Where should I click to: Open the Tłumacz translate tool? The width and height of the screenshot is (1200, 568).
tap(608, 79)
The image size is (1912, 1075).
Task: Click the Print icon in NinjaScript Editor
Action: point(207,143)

__________

> [YOUR GOAL] For this exercise, transcribe the whole listing verbatim.

> [WRITTEN REPLY]
Where should I click to: Open the Tłumacz translate tool? The width and height of the screenshot is (1200, 568).
tap(608, 79)
The image size is (1912, 1075).
Task: Click the Print icon in NinjaScript Editor
Action: point(207,143)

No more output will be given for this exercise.